Optimizing block configuration and operation protocol for extra-long metro trains

In many densely populated mega-cities around the world, metro systems are becoming overly saturated by the ever-increasing travel demand, which results in overcrowded stations, excessive delay, and unsafe anxieties among riders. The concept of extra-long trains (i.e., trains longer than station platforms) was recently proposed in the literature as a promising way to increase a metro line's capacity without additional infrastructure construction. This paper develops a general modeling framework to optimize train block configuration and operation protocols of a metro line so that extra-long trains can be used under varying demand distribution and infrastructure setting. The design problem is formulated as the integration of two coupled vehicle routing problems which simultaneously optimizes the train block configuration plan, door opening strategy, stop skipping strategy, and train dispatch schedule. This paper proposes two customized solution methods, including an adapted savings heuristic and a destroy-and-repair algorithm.
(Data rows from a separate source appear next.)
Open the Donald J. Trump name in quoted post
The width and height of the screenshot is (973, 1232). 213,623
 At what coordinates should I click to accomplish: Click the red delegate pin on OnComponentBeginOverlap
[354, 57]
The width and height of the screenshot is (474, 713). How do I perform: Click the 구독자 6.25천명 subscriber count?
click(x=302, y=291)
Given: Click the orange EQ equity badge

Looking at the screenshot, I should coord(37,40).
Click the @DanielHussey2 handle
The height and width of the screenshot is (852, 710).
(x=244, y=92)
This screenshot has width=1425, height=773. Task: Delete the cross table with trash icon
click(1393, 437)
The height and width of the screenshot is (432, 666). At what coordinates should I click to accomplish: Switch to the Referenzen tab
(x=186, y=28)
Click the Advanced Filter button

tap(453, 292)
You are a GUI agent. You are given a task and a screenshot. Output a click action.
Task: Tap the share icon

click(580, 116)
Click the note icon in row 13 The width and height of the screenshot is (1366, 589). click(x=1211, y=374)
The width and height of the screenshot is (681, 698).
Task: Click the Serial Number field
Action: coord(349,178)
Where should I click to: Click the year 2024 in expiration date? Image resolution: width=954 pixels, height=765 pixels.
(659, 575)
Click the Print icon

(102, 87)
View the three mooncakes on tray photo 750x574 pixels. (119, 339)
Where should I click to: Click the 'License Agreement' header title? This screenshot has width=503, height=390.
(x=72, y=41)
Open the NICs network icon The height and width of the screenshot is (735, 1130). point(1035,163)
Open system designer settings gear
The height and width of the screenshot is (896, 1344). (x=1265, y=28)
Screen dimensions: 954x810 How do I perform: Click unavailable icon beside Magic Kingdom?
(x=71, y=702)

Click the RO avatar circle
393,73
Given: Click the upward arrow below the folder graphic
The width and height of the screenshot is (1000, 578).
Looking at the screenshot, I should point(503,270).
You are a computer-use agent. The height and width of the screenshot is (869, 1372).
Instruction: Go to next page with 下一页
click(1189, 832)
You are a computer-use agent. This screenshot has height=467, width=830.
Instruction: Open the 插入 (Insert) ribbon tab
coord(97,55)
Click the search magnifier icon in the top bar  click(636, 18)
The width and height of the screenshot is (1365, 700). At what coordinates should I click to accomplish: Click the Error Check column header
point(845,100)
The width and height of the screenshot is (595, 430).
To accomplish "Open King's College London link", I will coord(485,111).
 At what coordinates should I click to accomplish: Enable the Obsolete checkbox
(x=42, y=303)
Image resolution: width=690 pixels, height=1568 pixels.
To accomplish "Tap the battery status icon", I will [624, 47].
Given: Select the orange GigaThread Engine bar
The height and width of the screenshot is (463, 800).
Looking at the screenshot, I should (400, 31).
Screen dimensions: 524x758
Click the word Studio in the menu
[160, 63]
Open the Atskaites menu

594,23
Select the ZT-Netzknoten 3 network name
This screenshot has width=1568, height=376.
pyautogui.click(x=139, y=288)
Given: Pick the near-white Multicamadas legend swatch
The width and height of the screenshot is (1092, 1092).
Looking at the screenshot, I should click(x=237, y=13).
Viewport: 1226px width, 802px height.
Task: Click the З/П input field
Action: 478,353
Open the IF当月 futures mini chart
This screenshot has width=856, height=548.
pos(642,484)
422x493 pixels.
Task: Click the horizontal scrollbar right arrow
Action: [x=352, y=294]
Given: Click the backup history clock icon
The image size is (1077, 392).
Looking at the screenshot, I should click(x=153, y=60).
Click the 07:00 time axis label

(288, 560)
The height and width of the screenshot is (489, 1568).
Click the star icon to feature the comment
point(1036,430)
A series of hypothetical examples are tested to demonstrate how the proposed solution approaches outperform an existing commercial solver even for small to moderate problem instances. Moreover, two real-world case studies, with very different demand patterns from two continents, are presented to test the effectiveness of using extra-long trains. Our results show that a metro line with extra-long train operations is capable of serving up to 20%–30% more passenger demand as compared to that with only regular trains, while at the same time producing a similar or lower passenger average travel time.